Non-European Union countries: stricter rules for the industry

“The HEN report reveals that labelling practices in countries that have allowed the industry to self-regulate their labelling policies are, overall, poor, not providing enough information for consumers,” said Carina Ferreira-Borges, Manager of the Alcohol and Illicit Drugs Programme at WHO/Europe.

Policy considerations for the development of successful labelling legislation should address health information, ingredients and nutritional information; ensure regulated message presentation; and be independently monitored and evaluated.

According to the HEN report, non-European Union countries meet the recommendations made in the WHO discussion paper on policy options for alcohol labelling in more than one third of cases (36%, 8 countries in total). But only one European Union country is fully compliant with the same recommendations.

“There is much to be done to get the alcohol labelling policies in the WHO European Region in line with WHO-advised practices.
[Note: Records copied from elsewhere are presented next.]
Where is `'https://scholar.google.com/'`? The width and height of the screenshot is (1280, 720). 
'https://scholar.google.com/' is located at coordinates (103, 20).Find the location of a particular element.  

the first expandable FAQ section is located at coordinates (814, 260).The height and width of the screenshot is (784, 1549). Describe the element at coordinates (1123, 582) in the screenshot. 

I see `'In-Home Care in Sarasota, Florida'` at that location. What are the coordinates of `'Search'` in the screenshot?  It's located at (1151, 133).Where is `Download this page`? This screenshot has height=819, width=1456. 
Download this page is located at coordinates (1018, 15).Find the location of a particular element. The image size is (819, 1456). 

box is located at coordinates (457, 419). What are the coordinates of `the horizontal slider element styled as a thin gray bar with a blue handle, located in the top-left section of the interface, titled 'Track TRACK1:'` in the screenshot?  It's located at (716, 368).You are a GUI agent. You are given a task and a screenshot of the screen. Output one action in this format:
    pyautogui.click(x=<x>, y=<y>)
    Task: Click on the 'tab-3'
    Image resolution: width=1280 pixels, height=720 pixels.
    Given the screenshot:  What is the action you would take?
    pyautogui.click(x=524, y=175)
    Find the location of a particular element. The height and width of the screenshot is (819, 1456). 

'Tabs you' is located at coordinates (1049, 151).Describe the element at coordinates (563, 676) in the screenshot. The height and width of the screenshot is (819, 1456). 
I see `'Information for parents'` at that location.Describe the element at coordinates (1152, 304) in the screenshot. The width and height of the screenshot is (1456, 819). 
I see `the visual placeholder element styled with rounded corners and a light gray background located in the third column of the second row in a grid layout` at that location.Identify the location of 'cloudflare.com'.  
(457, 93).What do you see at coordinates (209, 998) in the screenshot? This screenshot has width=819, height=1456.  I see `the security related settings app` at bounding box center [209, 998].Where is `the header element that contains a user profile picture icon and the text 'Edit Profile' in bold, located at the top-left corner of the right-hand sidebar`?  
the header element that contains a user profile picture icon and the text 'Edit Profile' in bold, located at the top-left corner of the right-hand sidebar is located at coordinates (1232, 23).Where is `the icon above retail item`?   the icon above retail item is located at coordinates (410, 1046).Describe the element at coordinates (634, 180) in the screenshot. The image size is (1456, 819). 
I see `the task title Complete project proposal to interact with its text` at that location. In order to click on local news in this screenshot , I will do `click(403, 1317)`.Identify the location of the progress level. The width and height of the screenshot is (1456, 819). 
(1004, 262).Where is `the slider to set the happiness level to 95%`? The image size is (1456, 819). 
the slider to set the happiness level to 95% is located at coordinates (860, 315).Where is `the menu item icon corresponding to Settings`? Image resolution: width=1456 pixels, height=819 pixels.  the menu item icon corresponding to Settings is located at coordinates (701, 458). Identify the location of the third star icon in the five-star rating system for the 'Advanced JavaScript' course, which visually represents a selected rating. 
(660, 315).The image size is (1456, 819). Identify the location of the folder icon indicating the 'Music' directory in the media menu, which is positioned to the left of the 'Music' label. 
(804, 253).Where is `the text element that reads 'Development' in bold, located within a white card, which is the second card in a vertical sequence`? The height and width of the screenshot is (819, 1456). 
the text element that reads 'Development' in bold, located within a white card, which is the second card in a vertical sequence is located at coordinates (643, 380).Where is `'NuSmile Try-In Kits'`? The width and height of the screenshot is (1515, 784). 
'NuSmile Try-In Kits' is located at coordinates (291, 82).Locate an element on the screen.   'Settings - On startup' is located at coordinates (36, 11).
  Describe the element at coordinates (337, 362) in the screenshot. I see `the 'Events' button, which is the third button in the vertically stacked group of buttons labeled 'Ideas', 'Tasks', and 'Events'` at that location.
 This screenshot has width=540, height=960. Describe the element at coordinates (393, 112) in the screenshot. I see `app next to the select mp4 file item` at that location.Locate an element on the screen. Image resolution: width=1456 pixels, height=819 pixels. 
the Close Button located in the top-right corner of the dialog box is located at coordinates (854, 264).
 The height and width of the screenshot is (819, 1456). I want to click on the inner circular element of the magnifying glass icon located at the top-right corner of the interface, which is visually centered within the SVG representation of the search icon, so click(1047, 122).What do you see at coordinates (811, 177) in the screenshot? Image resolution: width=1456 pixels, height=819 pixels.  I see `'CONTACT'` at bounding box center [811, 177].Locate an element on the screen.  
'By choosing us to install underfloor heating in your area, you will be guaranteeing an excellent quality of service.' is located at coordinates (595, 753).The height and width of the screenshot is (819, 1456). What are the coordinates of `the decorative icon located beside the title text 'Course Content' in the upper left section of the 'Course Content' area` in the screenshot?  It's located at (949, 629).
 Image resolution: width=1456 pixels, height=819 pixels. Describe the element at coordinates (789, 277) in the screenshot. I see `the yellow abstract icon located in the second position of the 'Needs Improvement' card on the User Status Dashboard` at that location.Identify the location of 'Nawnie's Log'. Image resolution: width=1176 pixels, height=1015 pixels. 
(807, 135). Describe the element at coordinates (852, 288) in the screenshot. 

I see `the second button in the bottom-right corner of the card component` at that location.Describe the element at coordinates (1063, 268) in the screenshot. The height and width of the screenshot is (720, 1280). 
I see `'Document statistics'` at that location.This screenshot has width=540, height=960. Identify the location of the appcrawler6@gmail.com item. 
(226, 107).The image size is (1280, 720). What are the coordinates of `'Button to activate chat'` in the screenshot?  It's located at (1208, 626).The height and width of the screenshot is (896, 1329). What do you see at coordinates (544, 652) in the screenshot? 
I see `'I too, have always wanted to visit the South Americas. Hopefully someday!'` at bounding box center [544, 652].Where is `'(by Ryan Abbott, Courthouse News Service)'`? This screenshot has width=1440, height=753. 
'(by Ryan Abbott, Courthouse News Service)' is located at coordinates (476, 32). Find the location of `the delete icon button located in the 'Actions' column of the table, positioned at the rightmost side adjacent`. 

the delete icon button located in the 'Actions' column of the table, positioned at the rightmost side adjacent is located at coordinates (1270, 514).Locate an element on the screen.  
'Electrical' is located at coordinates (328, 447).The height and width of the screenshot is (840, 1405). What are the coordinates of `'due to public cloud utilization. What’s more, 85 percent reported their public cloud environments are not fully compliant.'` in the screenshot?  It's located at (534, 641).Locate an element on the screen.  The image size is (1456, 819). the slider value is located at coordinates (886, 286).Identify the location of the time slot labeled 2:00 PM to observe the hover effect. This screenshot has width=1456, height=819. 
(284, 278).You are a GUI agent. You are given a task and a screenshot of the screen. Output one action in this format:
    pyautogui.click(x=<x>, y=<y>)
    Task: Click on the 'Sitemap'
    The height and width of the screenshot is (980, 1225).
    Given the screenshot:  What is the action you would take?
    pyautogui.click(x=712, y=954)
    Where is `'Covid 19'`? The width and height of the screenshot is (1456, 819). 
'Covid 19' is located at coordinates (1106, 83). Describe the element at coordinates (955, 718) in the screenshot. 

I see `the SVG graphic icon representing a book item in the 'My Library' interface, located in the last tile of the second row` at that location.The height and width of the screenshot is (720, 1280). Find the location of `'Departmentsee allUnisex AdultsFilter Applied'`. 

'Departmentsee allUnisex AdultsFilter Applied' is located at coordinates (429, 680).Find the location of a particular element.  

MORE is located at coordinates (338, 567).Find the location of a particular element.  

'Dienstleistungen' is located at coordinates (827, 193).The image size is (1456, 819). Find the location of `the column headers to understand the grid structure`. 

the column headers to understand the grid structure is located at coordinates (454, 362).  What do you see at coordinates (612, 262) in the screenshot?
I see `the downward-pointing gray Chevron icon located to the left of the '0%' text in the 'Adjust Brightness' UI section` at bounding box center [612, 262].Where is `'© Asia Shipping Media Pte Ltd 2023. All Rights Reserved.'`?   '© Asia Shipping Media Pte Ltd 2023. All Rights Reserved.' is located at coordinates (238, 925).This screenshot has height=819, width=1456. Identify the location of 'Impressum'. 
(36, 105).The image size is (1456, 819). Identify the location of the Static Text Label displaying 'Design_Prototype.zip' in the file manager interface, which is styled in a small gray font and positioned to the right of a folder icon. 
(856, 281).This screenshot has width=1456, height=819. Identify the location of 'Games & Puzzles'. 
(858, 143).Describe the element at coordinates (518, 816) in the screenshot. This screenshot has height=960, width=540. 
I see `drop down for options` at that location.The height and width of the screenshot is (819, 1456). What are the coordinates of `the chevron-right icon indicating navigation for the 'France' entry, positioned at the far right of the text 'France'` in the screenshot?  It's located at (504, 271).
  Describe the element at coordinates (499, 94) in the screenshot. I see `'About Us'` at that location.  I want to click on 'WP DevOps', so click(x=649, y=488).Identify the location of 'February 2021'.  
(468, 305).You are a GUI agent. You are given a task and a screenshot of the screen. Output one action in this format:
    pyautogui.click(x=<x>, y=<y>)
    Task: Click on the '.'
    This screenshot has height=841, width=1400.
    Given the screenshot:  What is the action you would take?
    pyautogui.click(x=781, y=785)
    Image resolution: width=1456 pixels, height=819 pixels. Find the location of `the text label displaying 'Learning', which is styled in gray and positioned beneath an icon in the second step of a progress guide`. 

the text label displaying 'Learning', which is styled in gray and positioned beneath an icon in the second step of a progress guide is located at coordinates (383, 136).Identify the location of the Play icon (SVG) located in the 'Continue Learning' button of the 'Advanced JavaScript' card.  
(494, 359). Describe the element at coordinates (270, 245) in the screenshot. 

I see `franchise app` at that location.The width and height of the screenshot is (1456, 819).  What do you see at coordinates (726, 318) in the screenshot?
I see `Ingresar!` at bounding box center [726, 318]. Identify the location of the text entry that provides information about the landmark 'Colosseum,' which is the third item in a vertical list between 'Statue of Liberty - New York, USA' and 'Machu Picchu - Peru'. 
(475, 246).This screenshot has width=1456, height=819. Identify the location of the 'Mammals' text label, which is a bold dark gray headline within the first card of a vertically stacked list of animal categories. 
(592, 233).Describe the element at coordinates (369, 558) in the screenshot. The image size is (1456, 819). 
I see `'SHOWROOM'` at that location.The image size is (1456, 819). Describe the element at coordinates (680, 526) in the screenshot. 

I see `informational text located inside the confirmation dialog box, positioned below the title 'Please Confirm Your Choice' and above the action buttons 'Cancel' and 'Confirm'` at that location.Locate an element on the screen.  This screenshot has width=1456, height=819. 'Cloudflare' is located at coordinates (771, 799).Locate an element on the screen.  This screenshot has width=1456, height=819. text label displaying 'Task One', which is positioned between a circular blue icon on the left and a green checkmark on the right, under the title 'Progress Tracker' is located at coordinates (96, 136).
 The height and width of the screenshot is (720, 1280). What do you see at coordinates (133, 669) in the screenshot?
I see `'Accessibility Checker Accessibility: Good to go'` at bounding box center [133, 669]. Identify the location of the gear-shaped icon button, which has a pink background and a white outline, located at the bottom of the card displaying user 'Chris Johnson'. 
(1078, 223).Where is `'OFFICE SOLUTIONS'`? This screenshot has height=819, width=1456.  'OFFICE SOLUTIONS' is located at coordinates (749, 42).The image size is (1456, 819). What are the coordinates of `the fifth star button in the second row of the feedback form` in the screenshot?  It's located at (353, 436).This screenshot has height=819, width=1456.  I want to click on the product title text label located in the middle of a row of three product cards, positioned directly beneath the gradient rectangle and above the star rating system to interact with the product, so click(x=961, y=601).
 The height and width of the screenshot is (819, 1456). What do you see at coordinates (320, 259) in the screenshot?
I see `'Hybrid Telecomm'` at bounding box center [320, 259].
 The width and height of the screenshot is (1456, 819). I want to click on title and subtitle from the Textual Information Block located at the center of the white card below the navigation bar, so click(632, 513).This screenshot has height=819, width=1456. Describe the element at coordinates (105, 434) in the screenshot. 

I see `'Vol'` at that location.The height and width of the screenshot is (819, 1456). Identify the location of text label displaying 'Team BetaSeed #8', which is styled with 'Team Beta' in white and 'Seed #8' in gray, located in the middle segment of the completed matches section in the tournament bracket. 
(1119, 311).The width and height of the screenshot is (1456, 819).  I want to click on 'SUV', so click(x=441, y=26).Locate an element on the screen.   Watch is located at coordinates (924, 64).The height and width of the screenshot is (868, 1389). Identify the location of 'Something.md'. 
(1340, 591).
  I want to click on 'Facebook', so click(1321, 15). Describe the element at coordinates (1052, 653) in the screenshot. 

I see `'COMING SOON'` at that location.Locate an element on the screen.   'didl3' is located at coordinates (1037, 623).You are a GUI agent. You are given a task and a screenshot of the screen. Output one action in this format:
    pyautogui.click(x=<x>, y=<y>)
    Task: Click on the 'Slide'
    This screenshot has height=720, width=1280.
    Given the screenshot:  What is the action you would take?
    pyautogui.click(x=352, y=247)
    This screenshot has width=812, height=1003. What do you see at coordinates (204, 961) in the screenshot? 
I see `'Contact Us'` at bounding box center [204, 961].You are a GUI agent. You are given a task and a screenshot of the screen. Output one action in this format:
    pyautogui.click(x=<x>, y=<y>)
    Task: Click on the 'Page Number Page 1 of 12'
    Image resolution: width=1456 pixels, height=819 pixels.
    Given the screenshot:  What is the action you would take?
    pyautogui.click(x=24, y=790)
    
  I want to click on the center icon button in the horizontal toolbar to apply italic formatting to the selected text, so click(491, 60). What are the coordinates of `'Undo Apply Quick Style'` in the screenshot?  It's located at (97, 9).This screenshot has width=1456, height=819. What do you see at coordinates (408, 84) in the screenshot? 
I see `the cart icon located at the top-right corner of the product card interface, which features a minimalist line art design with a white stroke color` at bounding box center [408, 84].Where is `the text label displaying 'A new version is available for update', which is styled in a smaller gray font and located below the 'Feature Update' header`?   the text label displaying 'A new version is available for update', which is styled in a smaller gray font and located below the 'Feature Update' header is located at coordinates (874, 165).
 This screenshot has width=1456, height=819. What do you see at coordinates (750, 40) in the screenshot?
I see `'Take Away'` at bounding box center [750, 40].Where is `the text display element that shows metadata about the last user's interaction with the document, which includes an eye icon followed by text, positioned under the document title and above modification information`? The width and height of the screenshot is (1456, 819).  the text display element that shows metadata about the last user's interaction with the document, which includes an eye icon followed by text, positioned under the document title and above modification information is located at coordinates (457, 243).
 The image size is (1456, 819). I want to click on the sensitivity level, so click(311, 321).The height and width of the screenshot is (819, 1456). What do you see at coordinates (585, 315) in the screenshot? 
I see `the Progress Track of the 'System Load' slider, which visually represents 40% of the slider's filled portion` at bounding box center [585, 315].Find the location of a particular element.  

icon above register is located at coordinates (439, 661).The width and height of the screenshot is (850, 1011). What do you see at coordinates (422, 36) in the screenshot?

Still, there are some positive examples,” added Carina Ferreira-Borges. “Non-European Union states tend to implement stricter rules. Besides this, some of them have already adopted a multinational law framework on labelling that the European Union still does not have. It’s a fact that policy-makers can bring a much-needed change that can greatly benefit people’s health.”

Currently, only 17% of European Member States have laws that demand alcohol producers to include ingredients, nutritional values and health information on labels at the same time. A total of 40% have some legislation on ingredient listing, 28% have laws on health information labelling or warnings on alcohol products, and 19% have some legislation on inclusion of nutritional values.


This study highlights the need for changes to pictogram currently used on alcohol packaging in France. Our results show that recent changes proposed by the French government (a slight increase in the size of the current pictogram) will most likely have little effect on preventing alcohol consumption during pregnancy.

Positive labelling examples

According to the HEN report, a number of Member States are becoming aware of the need to pursue more active policies to regulate labelling practices.

Experience from the Eurasian Customs Union (ECU) (Belarus, Kazakhstan and the Russian Federation) gives valuable insight on how a functioning multigovernmental approach to alcohol labelling can harmonize different legislative systems. The ECU adopted 3 technical regulations that oblige producers to include a list of ingredients and nutritional values on the labels of food products and alcoholic beverages. By 2019, all 3 sets of technical regulations were finalized. The results of this policy now need to be assessed by an independent audit.

France has introduced a law mandating labelling for all alcoholic beverages with a warning against drinking during pregnancy. The country’s authorities embedded the regulation within a wider strategy to raise awareness of the harms of drinking alcohol during pregnancy. Recent studies have already shown improvement in public awareness. The French Health Minister announced the inclusion of a measure to improve the visibility of the pregnancy logo in the National Public Health Plan for 2018–2022.

The Russian Federation has adopted stricter alcohol labelling regulations. It divided the comprehensive process to introduce legislation into smaller requests. Russian Federal Law No. 171 on the production and circulation of alcohol (which also regulates alcohol labelling) was first introduced in 1995, but has since been amended more than 40 times. This step-by-step strategy helped the country to achieve progress in line with WHO recommendations.

To successfully comply with the WHO European Action Plan to Reduce the Harmful Use of Alcohol 2012–2020 and the WHO Global Strategy to Reduce the Harmful Use of Alcohol, countries of the Region should consider adopting strong and comprehensive labelling policy options. The HEN report gives full and up-to-date information that is crucial for policy-makers.

The research was carried out with financial support from the Government of Germany, the Government of Norway and the Government of the Russian Federation within the context of the WHO European Office for the Prevention and Control of Noncommunicable Diseases.